The presented automated 3D U-Net framework and data processing pipeline provided highly accurate segmentations of the inner ear structure combined with good localization of the anatomical landmarks helicotrema and oval and round window via heatmap regression.

The practical applicability was demonstrated via the evaluation on representative flat-panel volume CT data with secondary reconstruction sourced from actual clinical practice. Further robust generalization skill was shown on a three-element catalogue of processed open source datasets.

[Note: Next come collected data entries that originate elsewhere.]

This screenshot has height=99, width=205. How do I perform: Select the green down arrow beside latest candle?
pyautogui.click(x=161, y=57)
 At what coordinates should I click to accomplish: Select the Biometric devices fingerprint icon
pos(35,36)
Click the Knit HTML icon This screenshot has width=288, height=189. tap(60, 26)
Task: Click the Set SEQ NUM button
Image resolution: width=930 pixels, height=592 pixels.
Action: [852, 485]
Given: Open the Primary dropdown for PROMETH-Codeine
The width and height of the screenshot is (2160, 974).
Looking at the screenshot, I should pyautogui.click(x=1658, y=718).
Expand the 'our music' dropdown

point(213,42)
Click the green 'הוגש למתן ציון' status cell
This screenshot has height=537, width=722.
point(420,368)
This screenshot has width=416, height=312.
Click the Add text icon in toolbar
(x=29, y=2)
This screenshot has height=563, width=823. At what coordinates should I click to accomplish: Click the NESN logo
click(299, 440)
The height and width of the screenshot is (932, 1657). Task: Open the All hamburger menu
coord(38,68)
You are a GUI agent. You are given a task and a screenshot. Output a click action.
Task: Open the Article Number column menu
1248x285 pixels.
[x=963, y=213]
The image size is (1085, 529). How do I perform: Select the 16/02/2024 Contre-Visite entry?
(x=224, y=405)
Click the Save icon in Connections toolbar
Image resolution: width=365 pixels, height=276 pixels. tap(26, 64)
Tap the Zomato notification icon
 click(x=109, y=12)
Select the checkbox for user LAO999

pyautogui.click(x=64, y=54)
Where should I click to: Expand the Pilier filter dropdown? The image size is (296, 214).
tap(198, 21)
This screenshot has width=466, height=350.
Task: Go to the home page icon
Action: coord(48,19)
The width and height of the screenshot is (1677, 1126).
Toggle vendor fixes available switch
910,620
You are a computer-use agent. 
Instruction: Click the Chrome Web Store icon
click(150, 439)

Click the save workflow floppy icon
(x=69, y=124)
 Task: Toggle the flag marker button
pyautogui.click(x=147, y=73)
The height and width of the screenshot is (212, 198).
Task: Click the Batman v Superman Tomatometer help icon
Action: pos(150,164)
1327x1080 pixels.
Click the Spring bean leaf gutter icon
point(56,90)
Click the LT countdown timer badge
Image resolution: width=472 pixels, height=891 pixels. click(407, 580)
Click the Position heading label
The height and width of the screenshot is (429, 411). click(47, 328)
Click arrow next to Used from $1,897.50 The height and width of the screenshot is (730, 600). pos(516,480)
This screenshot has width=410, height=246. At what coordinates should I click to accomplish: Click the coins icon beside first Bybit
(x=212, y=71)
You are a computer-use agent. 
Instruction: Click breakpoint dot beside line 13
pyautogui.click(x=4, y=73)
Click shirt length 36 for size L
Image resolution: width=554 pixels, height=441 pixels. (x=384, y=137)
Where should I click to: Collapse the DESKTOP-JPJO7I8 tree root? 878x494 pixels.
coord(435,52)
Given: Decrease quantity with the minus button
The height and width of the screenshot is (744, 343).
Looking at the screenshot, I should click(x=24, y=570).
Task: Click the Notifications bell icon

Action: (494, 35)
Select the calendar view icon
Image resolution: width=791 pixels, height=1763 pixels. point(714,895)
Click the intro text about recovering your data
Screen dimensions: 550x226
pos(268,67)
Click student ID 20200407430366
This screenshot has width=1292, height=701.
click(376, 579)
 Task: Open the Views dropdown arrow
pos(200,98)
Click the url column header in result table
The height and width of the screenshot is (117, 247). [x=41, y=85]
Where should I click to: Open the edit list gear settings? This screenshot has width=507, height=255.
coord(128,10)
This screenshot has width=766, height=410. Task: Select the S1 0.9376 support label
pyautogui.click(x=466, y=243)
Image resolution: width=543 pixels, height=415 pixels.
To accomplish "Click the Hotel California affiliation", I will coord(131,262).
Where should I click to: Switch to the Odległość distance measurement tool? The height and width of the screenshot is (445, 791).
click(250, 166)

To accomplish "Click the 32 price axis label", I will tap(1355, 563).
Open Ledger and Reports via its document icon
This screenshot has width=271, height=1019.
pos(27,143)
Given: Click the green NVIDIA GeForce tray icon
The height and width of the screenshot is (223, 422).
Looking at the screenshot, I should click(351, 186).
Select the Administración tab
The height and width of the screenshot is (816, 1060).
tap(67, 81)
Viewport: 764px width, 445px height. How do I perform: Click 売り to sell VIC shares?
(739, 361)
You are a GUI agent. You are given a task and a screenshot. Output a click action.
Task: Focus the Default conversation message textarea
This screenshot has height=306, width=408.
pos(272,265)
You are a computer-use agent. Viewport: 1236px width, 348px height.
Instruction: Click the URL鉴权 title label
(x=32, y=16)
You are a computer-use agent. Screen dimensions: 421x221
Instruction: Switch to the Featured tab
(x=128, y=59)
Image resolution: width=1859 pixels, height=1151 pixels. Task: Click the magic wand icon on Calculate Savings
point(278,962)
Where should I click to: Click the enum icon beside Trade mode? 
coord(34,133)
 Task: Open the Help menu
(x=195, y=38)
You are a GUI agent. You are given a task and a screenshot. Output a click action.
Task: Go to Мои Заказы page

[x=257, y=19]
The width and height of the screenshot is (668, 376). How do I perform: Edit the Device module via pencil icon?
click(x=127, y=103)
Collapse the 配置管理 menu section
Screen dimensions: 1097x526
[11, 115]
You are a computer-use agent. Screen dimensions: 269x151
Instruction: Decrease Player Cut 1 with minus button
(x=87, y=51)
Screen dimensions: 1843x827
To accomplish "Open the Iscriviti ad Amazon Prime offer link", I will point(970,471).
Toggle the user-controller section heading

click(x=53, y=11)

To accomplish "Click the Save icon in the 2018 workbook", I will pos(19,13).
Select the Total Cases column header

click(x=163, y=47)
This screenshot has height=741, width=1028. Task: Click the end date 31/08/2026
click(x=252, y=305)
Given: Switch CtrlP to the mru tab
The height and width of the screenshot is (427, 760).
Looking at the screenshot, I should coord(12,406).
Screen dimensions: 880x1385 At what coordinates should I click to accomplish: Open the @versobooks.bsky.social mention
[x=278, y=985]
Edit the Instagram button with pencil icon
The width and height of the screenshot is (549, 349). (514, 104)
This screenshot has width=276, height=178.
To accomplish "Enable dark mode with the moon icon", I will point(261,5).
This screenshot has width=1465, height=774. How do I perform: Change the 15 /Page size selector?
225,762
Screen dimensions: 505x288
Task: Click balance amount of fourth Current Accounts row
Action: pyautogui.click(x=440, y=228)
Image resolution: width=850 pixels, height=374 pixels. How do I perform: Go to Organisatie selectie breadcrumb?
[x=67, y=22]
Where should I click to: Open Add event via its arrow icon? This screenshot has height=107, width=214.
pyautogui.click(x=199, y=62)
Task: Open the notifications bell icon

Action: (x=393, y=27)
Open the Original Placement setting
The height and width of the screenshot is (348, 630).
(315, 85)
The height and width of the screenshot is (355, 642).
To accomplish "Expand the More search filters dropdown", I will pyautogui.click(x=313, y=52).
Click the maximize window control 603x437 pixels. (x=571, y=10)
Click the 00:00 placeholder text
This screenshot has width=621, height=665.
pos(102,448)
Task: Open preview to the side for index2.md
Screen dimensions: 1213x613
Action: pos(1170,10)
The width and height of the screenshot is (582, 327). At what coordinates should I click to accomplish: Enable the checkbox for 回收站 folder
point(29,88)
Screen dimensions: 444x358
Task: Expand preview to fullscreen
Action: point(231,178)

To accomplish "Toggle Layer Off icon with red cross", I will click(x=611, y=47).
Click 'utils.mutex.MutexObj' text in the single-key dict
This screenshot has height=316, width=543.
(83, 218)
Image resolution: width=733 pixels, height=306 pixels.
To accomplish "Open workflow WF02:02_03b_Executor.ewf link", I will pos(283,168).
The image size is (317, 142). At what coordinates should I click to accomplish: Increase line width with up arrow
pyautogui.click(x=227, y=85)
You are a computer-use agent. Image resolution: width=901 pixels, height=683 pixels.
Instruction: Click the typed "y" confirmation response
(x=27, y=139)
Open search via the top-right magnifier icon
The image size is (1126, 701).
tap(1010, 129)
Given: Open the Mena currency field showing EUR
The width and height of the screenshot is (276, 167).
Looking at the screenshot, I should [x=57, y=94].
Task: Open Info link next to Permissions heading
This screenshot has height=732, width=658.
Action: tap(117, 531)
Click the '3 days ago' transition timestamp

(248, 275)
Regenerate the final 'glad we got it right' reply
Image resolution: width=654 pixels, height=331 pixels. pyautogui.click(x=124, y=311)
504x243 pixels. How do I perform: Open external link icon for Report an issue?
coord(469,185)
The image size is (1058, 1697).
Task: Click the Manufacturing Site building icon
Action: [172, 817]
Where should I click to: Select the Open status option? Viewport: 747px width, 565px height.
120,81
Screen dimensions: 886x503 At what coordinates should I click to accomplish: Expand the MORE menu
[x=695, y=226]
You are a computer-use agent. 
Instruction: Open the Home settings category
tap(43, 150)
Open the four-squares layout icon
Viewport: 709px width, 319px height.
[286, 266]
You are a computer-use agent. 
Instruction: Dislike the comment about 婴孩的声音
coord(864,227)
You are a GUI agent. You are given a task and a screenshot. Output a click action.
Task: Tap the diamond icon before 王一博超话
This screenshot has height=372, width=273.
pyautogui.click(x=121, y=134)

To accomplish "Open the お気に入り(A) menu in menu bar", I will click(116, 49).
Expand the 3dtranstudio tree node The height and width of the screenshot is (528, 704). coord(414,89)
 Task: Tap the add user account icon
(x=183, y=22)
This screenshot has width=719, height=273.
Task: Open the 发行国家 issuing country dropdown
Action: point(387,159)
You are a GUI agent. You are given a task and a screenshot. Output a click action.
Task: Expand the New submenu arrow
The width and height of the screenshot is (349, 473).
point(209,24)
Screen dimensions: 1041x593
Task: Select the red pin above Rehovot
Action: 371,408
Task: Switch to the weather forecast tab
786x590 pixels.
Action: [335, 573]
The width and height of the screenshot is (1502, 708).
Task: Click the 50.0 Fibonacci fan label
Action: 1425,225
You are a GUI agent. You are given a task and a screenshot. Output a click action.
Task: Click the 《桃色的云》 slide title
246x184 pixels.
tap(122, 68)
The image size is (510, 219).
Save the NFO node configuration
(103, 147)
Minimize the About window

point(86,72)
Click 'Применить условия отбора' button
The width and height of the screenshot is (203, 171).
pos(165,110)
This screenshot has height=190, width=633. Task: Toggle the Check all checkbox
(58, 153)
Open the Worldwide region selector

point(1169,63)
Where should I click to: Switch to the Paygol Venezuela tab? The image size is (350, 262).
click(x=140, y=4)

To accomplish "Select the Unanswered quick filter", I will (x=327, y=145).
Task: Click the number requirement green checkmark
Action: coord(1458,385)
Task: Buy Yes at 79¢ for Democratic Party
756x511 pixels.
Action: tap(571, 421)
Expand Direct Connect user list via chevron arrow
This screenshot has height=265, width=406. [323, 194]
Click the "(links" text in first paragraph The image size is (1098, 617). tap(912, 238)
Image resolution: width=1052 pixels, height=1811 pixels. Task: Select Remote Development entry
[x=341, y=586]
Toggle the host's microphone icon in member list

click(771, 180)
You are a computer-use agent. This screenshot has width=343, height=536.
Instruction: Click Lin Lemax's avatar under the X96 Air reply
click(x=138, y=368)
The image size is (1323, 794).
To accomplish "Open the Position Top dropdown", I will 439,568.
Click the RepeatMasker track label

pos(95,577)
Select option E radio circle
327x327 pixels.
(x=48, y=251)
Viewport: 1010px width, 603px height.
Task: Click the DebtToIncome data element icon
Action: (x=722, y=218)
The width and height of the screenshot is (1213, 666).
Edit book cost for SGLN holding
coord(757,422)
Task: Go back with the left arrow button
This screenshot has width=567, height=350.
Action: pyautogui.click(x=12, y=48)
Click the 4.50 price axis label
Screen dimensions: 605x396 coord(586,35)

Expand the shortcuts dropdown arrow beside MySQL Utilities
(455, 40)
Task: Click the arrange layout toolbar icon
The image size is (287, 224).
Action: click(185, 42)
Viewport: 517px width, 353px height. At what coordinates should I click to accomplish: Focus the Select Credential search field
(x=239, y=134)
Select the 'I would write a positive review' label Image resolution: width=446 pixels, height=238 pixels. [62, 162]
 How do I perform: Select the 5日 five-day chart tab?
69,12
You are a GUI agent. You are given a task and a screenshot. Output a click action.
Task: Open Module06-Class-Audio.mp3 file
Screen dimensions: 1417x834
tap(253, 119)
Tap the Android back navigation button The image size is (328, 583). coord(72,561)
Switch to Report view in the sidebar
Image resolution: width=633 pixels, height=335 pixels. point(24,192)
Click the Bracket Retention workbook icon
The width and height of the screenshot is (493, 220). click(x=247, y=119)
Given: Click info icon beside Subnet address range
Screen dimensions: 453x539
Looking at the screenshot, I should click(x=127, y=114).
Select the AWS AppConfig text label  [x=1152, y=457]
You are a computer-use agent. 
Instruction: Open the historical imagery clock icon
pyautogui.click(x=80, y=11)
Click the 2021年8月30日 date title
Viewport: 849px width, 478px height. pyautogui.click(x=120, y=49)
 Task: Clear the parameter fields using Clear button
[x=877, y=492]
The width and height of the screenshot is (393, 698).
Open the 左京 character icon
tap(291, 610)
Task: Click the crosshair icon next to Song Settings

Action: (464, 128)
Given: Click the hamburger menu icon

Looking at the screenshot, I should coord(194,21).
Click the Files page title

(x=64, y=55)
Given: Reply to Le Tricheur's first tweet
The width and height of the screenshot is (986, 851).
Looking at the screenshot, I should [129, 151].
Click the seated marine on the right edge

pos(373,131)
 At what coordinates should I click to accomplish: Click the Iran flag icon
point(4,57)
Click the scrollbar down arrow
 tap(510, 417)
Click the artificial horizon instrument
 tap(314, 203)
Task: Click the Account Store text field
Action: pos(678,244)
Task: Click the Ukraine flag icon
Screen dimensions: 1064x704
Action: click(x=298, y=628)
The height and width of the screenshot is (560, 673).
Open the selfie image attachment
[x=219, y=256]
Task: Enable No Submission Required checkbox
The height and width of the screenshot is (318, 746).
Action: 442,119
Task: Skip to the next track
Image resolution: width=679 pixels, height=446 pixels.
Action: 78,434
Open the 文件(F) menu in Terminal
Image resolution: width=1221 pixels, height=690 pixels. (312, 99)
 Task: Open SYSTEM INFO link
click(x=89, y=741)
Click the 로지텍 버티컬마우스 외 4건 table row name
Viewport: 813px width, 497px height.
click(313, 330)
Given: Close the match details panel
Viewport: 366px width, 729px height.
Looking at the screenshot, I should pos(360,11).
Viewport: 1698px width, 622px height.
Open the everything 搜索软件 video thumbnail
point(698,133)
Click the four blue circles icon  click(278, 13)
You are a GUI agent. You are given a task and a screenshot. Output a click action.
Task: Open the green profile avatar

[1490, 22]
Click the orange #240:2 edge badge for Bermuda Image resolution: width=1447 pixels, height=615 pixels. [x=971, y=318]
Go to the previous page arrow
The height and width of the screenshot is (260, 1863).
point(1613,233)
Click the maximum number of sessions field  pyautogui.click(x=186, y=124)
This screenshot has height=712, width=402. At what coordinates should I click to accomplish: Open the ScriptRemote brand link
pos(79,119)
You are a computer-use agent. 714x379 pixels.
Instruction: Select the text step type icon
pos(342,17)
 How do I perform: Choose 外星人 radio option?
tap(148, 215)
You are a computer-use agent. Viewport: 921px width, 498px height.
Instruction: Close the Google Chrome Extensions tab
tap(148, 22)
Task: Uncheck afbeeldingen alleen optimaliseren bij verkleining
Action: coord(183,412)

The designed model incorporated state-of-the-art deep learning techniques and was implemented with a modular architecture using open source software libraries. Conducted mono-parametric ablation studies illuminated the performance impact of architectural design choices and training protocol hyperparameters and allowed the inference of task-optimal parameters. The bi-headed U-Net based core architecture was end-to-end trainable without postprocessing, enabling insights into the raw performance of deep learning based segmentation and landmark localization models. Ablation studies of the bi-headed solution against single-task formulations yielded a clear multi-task performance benefit for landmark localization. For segmentation performance, equal automated model skill with a small loss in generalization skill to open-source data was visible. In comparison to related works, we were able to show a superior joint segmentation and localization ability. With its encouraging evaluation results, the automated methodology yielded good generalization ability such that the proposed, proof-of-concept framework may possess—with significant improvements and further validation—the potential to be utilized in both clinical practice and research. Immediate, tangible applications of the segmentation and localization results comprise e.g. preoperative planning, intraoperative visualization and large scale exploratory clinical research.